### What is expected
The answer must be every line of the records in which the string "agent" appears.
====
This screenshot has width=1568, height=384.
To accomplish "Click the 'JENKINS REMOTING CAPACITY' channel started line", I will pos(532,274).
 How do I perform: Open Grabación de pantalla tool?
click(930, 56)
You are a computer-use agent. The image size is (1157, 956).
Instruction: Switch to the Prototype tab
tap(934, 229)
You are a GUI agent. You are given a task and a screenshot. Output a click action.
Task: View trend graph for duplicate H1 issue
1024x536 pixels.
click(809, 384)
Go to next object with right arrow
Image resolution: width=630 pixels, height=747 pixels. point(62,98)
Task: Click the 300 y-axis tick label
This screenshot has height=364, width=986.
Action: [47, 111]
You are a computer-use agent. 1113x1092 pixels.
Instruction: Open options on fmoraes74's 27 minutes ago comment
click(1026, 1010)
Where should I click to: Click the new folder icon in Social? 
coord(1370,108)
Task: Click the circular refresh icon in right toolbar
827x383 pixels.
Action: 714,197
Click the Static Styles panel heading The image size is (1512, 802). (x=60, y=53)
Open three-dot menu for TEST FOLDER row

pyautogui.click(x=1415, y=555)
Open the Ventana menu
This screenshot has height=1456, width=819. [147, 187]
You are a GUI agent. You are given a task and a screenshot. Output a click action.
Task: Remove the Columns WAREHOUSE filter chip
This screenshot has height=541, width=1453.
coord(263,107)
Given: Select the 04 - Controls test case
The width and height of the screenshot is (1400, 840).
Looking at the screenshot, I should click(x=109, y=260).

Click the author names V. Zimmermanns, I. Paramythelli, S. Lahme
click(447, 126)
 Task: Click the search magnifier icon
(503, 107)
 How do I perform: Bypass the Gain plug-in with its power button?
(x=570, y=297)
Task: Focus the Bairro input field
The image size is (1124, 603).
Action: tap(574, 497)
====
### Task response
You are a computer-use agent. The image size is (1157, 956).
You are a GUI agent. You are given a task and a screenshot. Output a click action.
You are a computer-use agent. 1113x1092 pixels.
You are a GUI agent. You are given a task and a screenshot. Output a click action.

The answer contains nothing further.